#### [Direction]
Update the data in the stretch from the line containing "Click the hamburger menu icon" through the line containing "The width and height of the screenshot is (675, 570)." by replacing "hamburger" with "navigation", leaving everything else unchanged. Write out only those lines.

[Dataset items]
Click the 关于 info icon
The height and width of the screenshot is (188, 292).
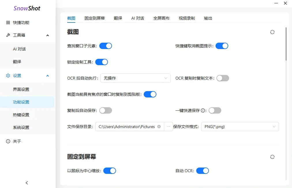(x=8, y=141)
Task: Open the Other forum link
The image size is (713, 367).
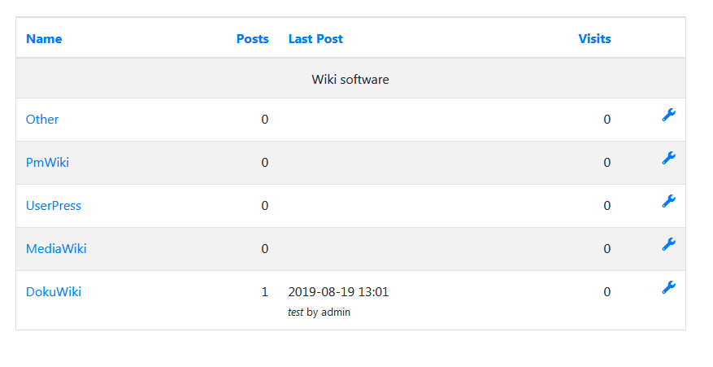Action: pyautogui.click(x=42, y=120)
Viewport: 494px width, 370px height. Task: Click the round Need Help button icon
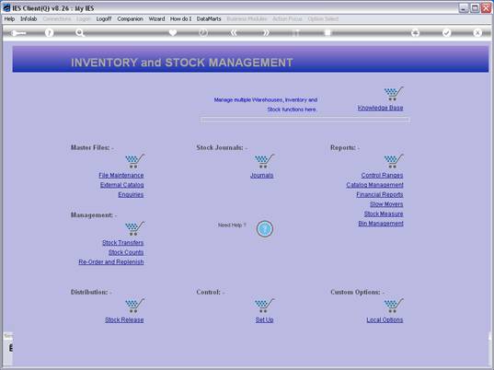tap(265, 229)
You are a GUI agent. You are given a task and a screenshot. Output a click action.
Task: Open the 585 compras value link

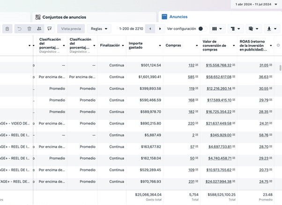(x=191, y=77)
--
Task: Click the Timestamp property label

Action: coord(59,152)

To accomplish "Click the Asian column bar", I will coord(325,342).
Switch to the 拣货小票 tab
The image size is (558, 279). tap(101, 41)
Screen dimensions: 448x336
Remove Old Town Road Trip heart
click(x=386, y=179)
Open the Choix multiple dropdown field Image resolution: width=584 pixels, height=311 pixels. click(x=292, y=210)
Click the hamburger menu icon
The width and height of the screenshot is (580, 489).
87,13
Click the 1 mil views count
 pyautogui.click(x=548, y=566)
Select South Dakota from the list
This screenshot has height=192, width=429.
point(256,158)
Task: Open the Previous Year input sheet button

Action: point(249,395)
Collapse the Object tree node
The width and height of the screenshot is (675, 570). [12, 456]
--
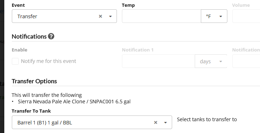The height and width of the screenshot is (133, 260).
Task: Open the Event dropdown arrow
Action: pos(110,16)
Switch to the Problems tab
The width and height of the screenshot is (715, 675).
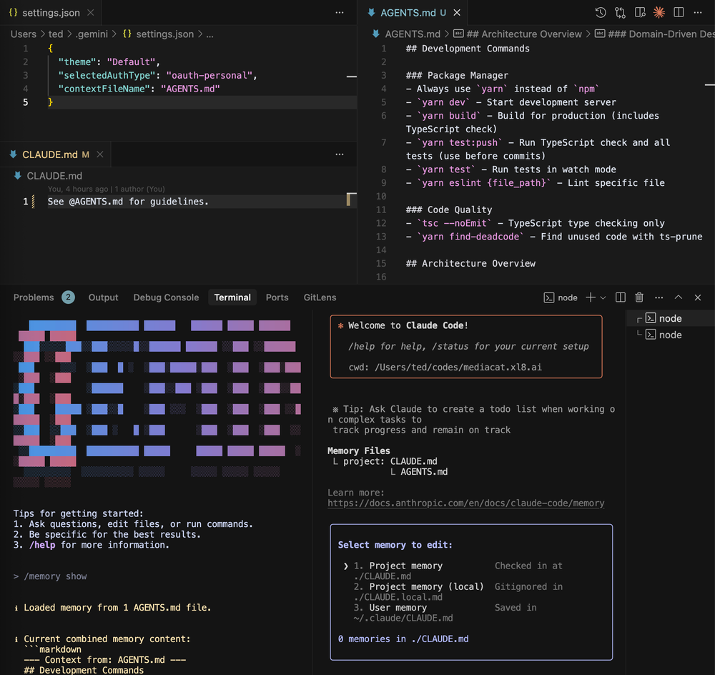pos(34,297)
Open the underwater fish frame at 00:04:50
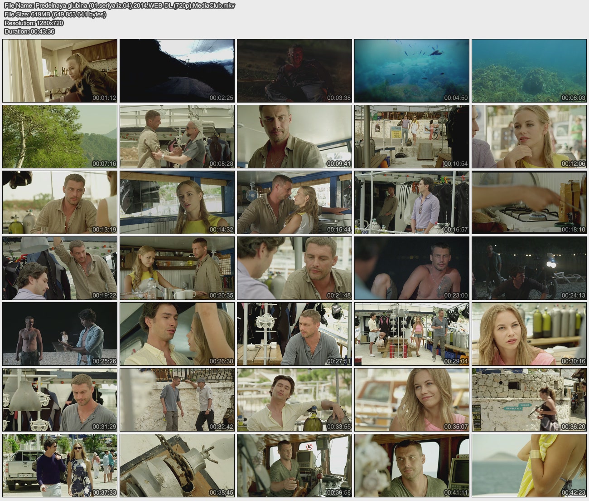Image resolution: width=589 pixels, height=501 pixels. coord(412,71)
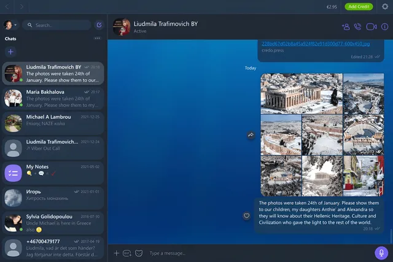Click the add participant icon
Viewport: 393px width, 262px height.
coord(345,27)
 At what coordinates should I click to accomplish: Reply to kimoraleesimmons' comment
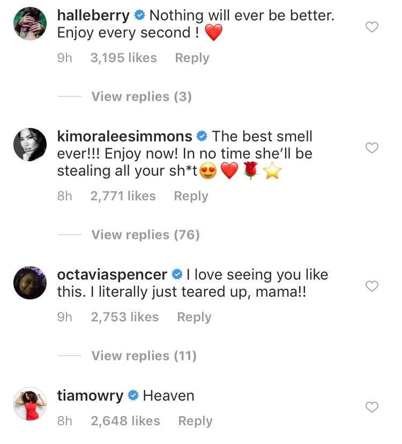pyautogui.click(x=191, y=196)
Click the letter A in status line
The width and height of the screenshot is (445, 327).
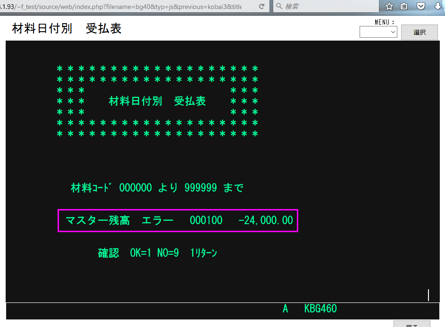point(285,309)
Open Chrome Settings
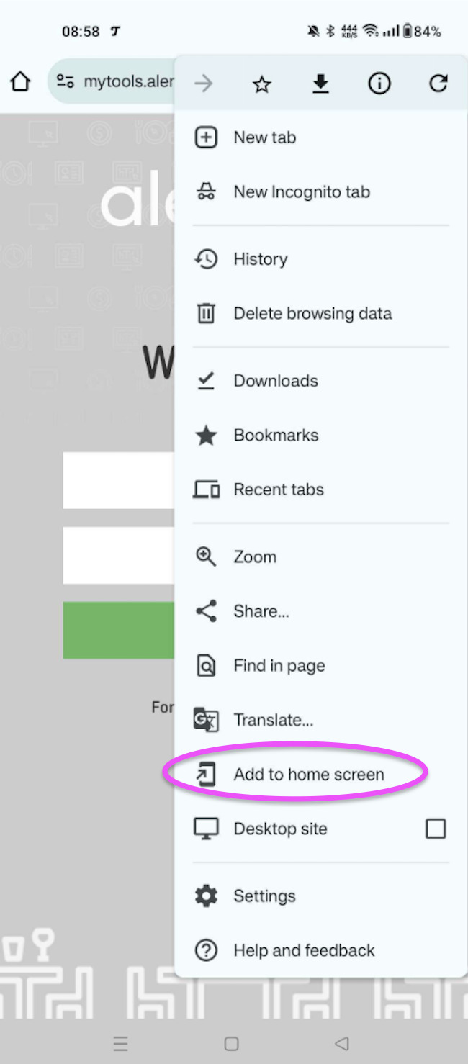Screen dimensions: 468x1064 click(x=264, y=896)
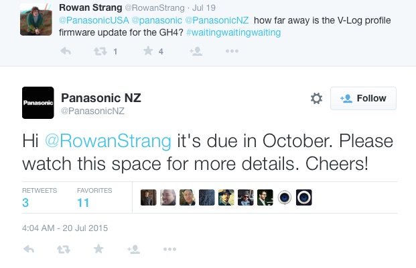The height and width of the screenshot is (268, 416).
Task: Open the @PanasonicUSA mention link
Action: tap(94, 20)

#### [In response]
Click the navigation menu icon
The width and height of the screenshot is (580, 489).
87,13
Click the 1 mil views count
 pyautogui.click(x=548, y=566)
Select South Dakota from the list
This screenshot has height=192, width=429.
point(256,158)
Task: Open the Previous Year input sheet button

Action: point(249,395)
Collapse the Object tree node
The width and height of the screenshot is (675, 570). [12, 456]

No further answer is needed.